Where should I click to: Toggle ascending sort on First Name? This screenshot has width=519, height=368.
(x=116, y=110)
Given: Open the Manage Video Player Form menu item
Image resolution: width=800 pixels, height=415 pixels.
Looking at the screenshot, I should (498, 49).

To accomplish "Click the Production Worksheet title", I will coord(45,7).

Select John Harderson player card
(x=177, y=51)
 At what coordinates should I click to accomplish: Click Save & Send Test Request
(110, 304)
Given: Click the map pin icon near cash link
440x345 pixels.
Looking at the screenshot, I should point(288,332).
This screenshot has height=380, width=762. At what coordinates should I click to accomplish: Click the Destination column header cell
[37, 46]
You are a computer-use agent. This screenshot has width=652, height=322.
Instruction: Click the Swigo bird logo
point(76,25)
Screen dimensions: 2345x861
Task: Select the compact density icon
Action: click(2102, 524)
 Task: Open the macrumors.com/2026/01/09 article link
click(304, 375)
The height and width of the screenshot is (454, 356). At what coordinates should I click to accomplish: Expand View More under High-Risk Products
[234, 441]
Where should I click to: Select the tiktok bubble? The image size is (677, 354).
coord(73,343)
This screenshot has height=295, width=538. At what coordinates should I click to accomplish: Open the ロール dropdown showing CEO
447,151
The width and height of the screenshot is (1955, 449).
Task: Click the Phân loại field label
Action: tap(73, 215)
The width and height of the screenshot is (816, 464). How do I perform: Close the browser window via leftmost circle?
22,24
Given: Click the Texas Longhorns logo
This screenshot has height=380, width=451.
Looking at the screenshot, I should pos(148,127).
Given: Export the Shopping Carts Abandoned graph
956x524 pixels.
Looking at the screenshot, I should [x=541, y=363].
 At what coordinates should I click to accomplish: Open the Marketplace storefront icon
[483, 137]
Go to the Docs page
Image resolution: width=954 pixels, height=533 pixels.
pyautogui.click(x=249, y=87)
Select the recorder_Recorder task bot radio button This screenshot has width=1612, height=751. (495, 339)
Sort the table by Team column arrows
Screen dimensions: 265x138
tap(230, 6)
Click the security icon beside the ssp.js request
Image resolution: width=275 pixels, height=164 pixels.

**Task requirements**
Please reproduce the records above exactly, from the line that contains "I will coord(45,7)." through the line that contains "coord(73,343)", inclusive.

**Solution to this exercise**
To accomplish "Click the Production Worksheet title", I will coord(45,7).

Select John Harderson player card
(x=177, y=51)
 At what coordinates should I click to accomplish: Click Save & Send Test Request
(110, 304)
Given: Click the map pin icon near cash link
440x345 pixels.
Looking at the screenshot, I should point(288,332).
This screenshot has height=380, width=762. At what coordinates should I click to accomplish: Click the Destination column header cell
[37, 46]
You are a computer-use agent. This screenshot has width=652, height=322.
Instruction: Click the Swigo bird logo
point(76,25)
Screen dimensions: 2345x861
Task: Select the compact density icon
Action: click(2102, 524)
 Task: Open the macrumors.com/2026/01/09 article link
click(304, 375)
The height and width of the screenshot is (454, 356). At what coordinates should I click to accomplish: Expand View More under High-Risk Products
[234, 441]
Where should I click to: Select the tiktok bubble? The image size is (677, 354).
coord(73,343)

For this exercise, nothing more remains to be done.